> _WHAT NEEDS TO BE DONE_
Copy the libMesh documentation excerpt below in full, character for character, with every line, space, and line break kept as it appears.

> _EXERCISE PASSAGE_
On a p-refined element, fe_t.order should be the base order of the element.

Definition at line 988 of file fe_interface.C.

References libMeshEnums::BERNSTEIN, libMeshEnums::CLOUGH, FEType::family, libMeshEnums::HERMITE, libMeshEnums::HIERARCHIC, ifem_nodal_soln(), is_InfFE_elem(), libMeshEnums::LAGRANGE, libMeshEnums::MONOMIAL, FEType::order, libMeshEnums::SCALAR, libMeshEnums::SZABAB, Elem::type(), and libMeshEnums::XYZ.

Referenced by EquationSystems::build_discontinuous_solution_vector(), EquationSystems::build_solution_vector(), ifem_nodal_soln(), EnsightIO::write_scalar_ascii(), and EnsightIO::write_vector_ascii().

{
#ifdef LIBMESH_ENABLE_INFINITE_ELEMENTS

  if ( is_InfFE_elem(elem->type()) )
  {
    ifem_nodal_soln(dim, fe_t, elem, elem_soln, nodal_soln);
    return;
  }

#endif

  const Order order = fe_t.order;
  
  switch (dim)
    {
      // 1D
    case 1:
      {
        switch (fe_t.family)

> _MATERIAL SHOWN_
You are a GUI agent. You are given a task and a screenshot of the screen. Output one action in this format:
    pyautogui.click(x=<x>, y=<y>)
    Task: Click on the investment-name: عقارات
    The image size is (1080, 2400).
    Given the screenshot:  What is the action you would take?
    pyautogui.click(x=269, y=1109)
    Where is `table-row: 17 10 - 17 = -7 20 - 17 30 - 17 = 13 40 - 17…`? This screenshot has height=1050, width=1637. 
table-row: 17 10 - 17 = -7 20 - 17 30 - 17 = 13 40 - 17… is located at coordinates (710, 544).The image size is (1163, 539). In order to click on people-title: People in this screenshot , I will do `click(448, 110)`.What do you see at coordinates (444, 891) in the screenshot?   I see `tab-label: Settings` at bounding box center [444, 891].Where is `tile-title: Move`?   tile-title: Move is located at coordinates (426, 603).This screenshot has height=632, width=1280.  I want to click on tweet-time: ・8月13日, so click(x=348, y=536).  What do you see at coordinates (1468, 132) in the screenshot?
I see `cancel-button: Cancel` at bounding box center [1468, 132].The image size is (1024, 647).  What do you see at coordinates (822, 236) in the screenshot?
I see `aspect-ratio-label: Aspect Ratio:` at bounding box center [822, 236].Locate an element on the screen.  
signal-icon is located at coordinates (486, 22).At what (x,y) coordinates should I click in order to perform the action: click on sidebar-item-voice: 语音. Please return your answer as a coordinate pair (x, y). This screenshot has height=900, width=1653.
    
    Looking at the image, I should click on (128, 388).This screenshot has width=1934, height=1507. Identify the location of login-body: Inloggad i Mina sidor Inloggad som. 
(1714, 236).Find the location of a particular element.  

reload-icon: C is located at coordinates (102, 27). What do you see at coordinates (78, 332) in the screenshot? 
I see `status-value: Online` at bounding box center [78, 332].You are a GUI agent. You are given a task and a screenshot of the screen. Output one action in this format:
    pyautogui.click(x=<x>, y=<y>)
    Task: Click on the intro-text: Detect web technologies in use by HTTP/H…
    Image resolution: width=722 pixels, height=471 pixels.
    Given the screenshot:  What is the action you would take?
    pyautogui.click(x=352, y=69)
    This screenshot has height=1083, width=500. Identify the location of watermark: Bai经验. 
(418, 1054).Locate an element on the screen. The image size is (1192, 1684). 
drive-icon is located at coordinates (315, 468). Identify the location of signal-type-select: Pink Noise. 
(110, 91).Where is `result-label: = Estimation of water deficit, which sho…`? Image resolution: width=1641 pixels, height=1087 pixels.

> _WRITTEN REPLY_
On a p-refined element, fe_t.order should be the base order of the element.

Definition at line 988 of file fe_interface.C.

References libMeshEnums::BERNSTEIN, libMeshEnums::CLOUGH, FEType::family, libMeshEnums::HERMITE, libMeshEnums::HIERARCHIC, ifem_nodal_soln(), is_InfFE_elem(), libMeshEnums::LAGRANGE, libMeshEnums::MONOMIAL, FEType::order, libMeshEnums::SCALAR, libMeshEnums::SZABAB, Elem::type(), and libMeshEnums::XYZ.

Referenced by EquationSystems::build_discontinuous_solution_vector(), EquationSystems::build_solution_vector(), ifem_nodal_soln(), EnsightIO::write_scalar_ascii(), and EnsightIO::write_vector_ascii().

{
#ifdef LIBMESH_ENABLE_INFINITE_ELEMENTS

  if ( is_InfFE_elem(elem->type()) )
  {
    ifem_nodal_soln(dim, fe_t, elem, elem_soln, nodal_soln);
    return;
  }

#endif

  const Order order = fe_t.order;
  
  switch (dim)
    {
      // 1D
    case 1:
      {
        switch (fe_t.family)